GitHub - jitinkrishnan/NASA-SE: A Virtual Assistant for NASA's Systems Engineers (AAAI-MAKE '19 '20)

NASA-SE

SEVA: A Virtual Assistant for NASA's Systems Engineers

Publications in this repo:

Part of the Robust Software Engineering-Led Group that won the Digital Transformation Hackathon Award for "Most Potential NASA Impact". September 2020.

Presentations:

AAAI-MAKE 2019 Presentation Slides | Demo Slides | GSFC Short Talk | Poster at the Second AI and Data Science Workshop at JPL.

Citation

@inproceedings{krishnan2019seva,
  title={SEVA: A Systems Engineer's Virtual Assistant},
  author={Krishnan, Jitin and Coronado, Patrick and Reed, Trevor},
  booktitle={AAAI Spring Symposium: Combining Machine Learning with Knowledge Engineering},
  year={2019}
}

@inproceedings{krishnan2020ckcr,
  title={Common-Knowledge Concept Recognition for SEVA},
  author={Krishnan, Jitin and Coronado, Patrick and Purohit, Hemant and Rangwala, Huzefa},
  booktitle={AAAI Spring Symposium: Combining Machine Learning with Knowledge Engineering},
  year={2020}
}

Note

Datasets used in the project are availale in the datafolder.

pip install -r requirements.txt to install necessary packages if needed.

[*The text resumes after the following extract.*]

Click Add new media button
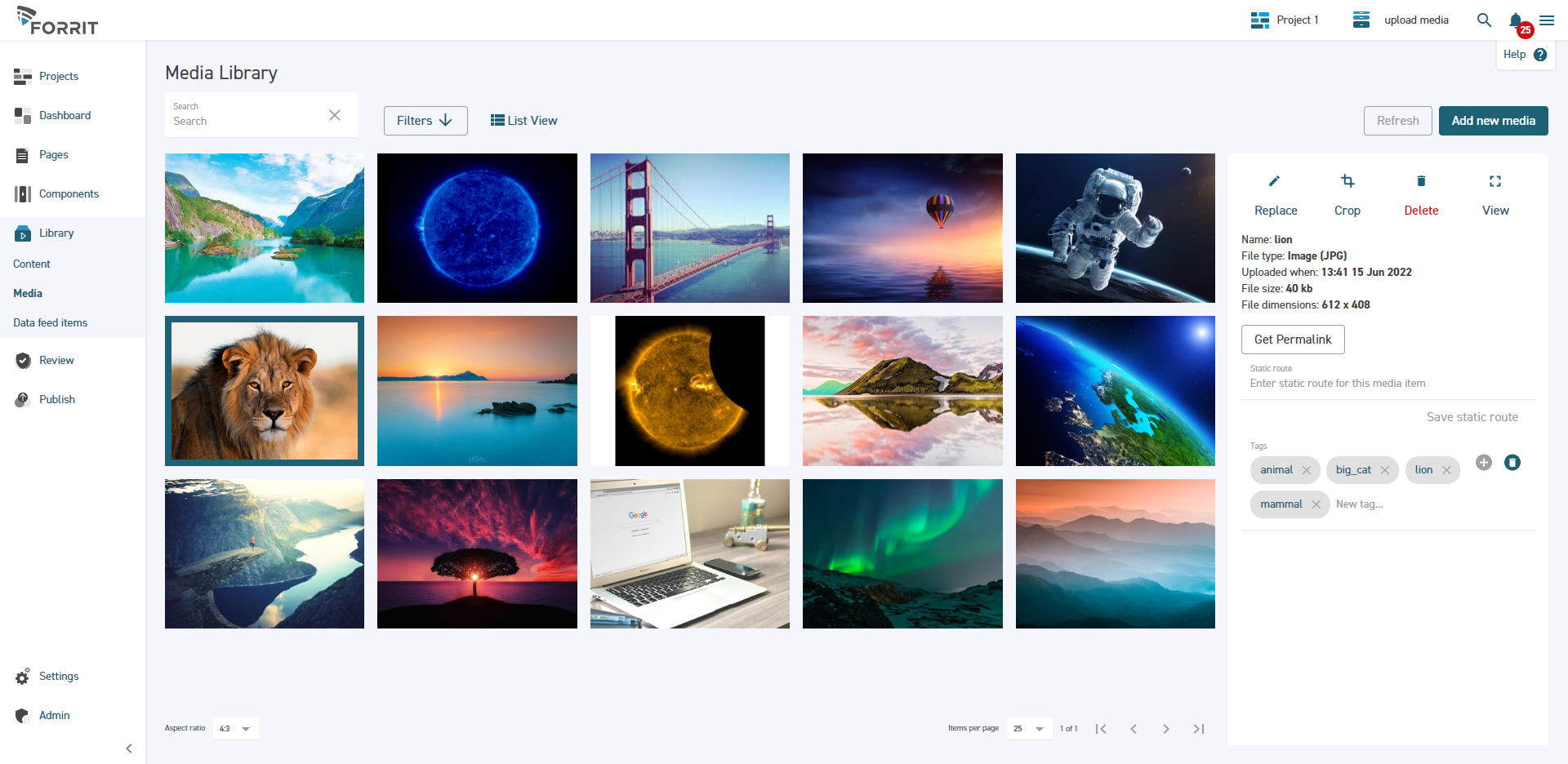 pyautogui.click(x=1492, y=121)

1. Concept Recognition (CR)

We aim to extract common-knowledge concepts for the systems engineering domain. With the help of a domain expert and text processing methods, we construct a dataset annotated at the word-level by carefully defining a BIO labelling scheme to train a NER-like sequence model to recognize systems engineering concepts.

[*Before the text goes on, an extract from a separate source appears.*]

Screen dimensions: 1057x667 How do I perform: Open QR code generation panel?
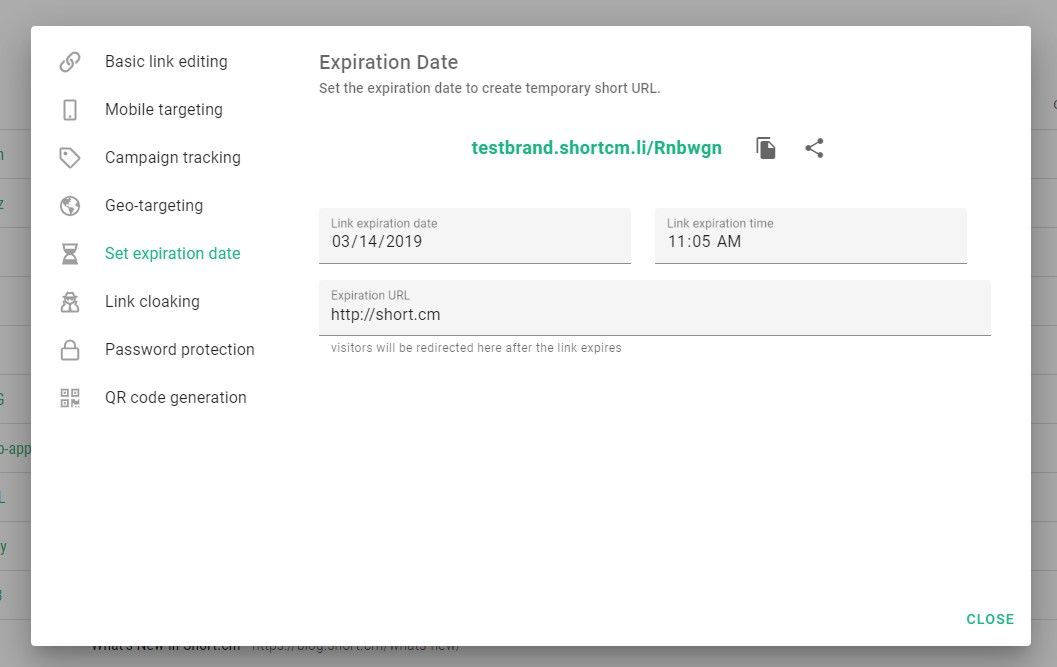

If you just want to extract concepts right away

Input: A sentence. Output: Tuples of concepts and their corresponding BIO labels.

cd NASA-SE
python -i tag_sentence.py
>>> sentence = "Acceptable Risk is the risk that is understood and agreed to by the program/project,
governing authority, mission directorate, and other customer(s) such that no further specific 
mitigating action is required."
>>> sentence2tags_all(sentence)
[('Acceptable Risk', 'mea'), ('mission', 'seterm'), ('risk', 'mea'), ('program', 'opcon'), 
('project', 'seterm'), ('mission directorate', 'seterm'), ('customer', 'grp')]

Training and Evaluating a custom CR model

Download Uncased BERT model to NASA-SE folder.

Rename the bert folder to bert_models. You can change the BERT vocabulary if needed. There are a few caveats to this. The number of words should remain the same and should include the BERT tokens. BERT recommends replacing the unused words with domain words. However, this may not always guarantee a better performance. The example shown below updates the vocab.txt file with the words from two files: accronyms and definitions. Vocab files we used are in bert_items folder.

cd NASA-SE
python -i seva_dataset_utils.py
>> accr_location = "se_data/acronyms.txt"
>> definition_location = "se_data/definitions.txt"
>> vocab_location = "bert_models/vocab.txt"
update_vocab(vocab_location, accr_location, definition_location)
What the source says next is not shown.